Low prices can be expensive. Weirton Steel workers earned more in wages and benefits in 1979 dollars than the average Wal-Mart worker earns in 2013 dollars. Many workers in such establishments earn wages so low that they have to depend on public programs like SNAP (food stamps), the Earned Income Tax Credit, child-care subsidies, free or reduced school meals for children, housing assistance, Medicaid, CHIP, energy assistance and other programs just to get by.

The scandal isn’t that so many people rely on these programs; rather it is that they need them to start with. Such programs are only partial compensation for declining job quality. As is often the case, the costs of low-wage jobs are socialized while the profits remain private.

People have coped with these seismic changes in many ways, positive and negative. Many people left the state. Our population peaked at over 2 million in 1950. According to one estimate, it would have been over 2,6 million with the normal increase of population if no one had moved in or out. The current census estimate is 1,855,000.

Some people left the workforce, because of disability or seeking early retirement. Others worked several jobs or lived in households where more women entered the labor force. This can be a positive step but it can lead to what has been called a “two-income trap,” in which both adult earners are working full time but still not making ends meet. They are then worse off than single-income families of more prosperous times.

On the positive side, over this period West Virginians have increased their levels of educational attainment. On the other hand, many — including new college graduates — have higher levels of debt.

Finally, some people have coped with a changing landscape in more negative ways, by participation in the underground or informal economy, including illegal activities. It is probably no accident that some of the hardest hit counties have major substance abuse problems — or that our prison population grew dramatically in the years in which good jobs declined.

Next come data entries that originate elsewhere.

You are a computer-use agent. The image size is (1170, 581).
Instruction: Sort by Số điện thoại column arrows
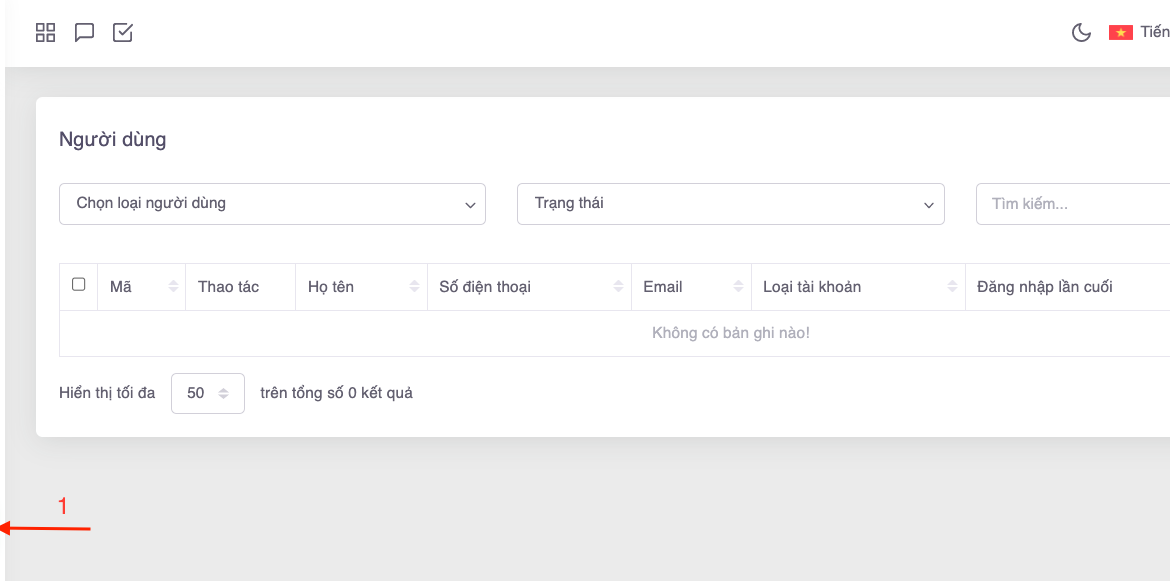click(x=619, y=287)
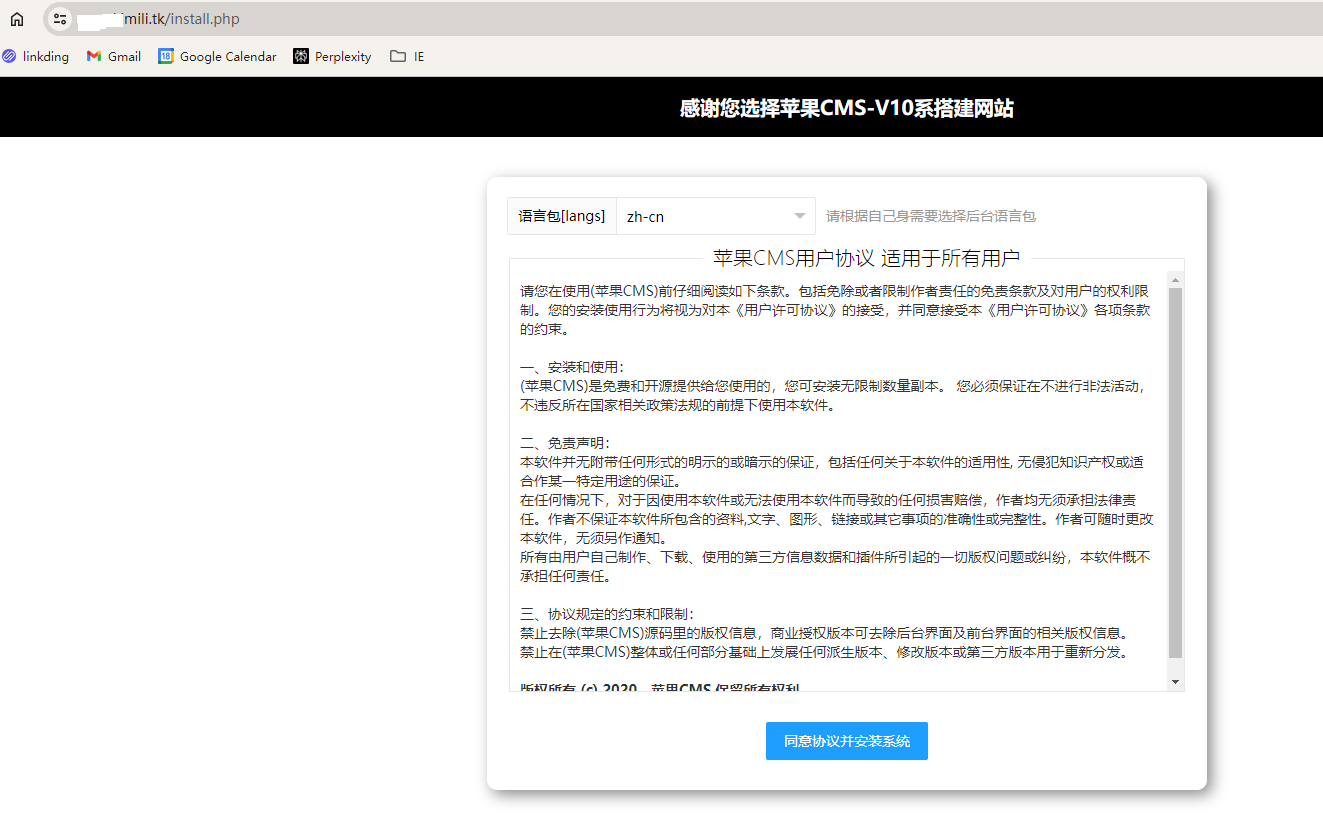Click the linkding bookmark icon
1323x816 pixels.
point(10,56)
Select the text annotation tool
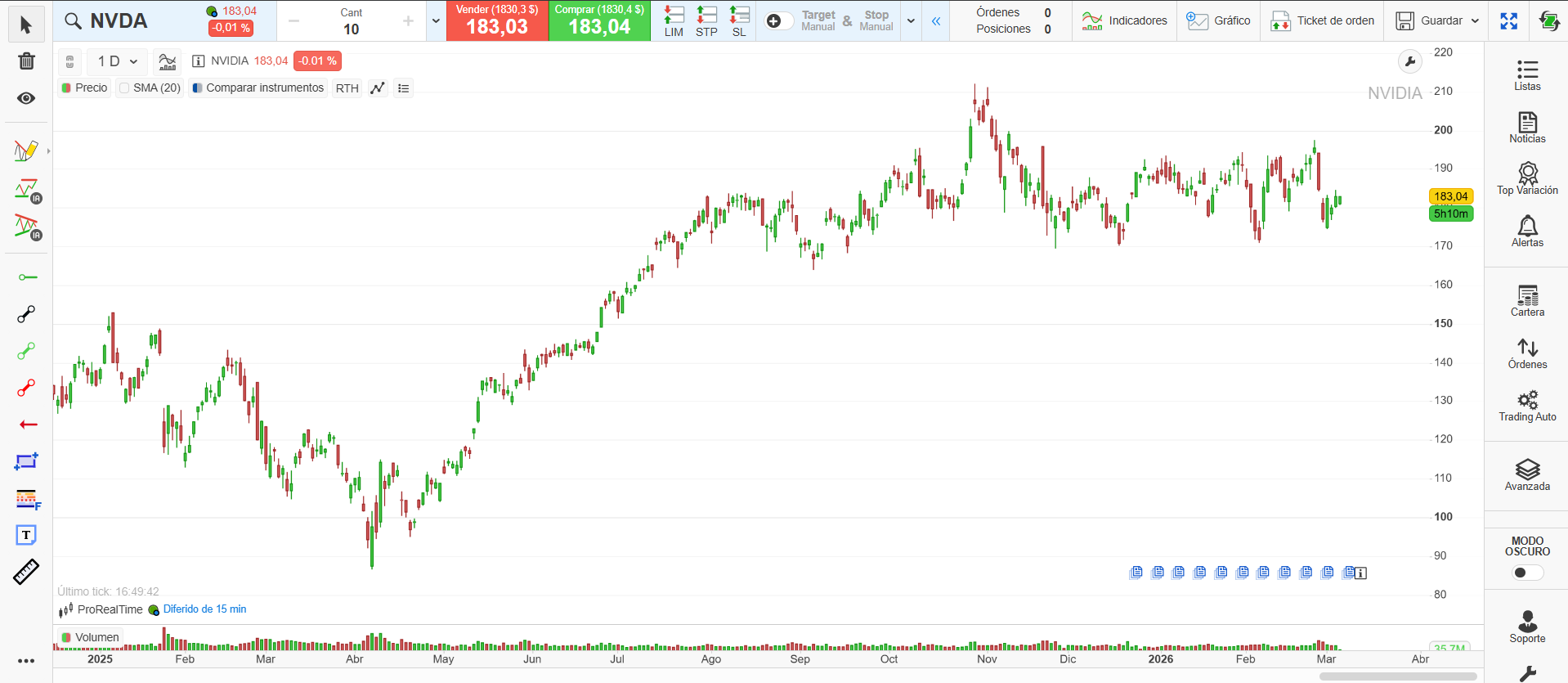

That’s the bad news. The good news is that our state’s economy once supported a thriving middle class and may do so again. In fact, we have recently taken several positive steps in that direction. In this year alone, state leaders have acted to expand health coverage, combat substance abuse and prison overcrowding, expand early childhood education, and improve child nutrition.

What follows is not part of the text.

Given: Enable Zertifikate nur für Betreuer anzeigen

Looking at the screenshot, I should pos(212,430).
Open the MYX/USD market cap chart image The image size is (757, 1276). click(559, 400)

There is also a new ground game as ordinary citizens across the state are building people power to work for a better future through the Our Children Our Future campaign to end child poverty in West Virginia.

There is a lot more to be done to broaden the middle and raise the bottom. Given the uncertainties of economies based on resource extraction, we should learn from our past and create a Future Fund from severance taxes. This should be invested and the interest from the fund could provide a permanent source of wealth from non-renewable resources.

We need to maintain and improve investments in physical and human infrastructure — including ensuring the affordability of higher and vocational education; protect the quality of life, including our natural beauty; and embrace economic diversity and sustainability.

Finally, we need to rebuild our sense of community. As Harvard sociologist Robert Putnam, author of “Bowling Alone,” recently put it, “The crumbling of the American dream is a purple problem, obscured by solely red or solely blue lenses. Its economic and cultural roots are entangled, a mixture of government, private sector, community and personal failings. But the deepest root is our radically reduced sense of ‘we.'”

To thrive in an uncertain future, we need to realize that democracy isn’t a spectator sport. It is — or needs to become — a verb.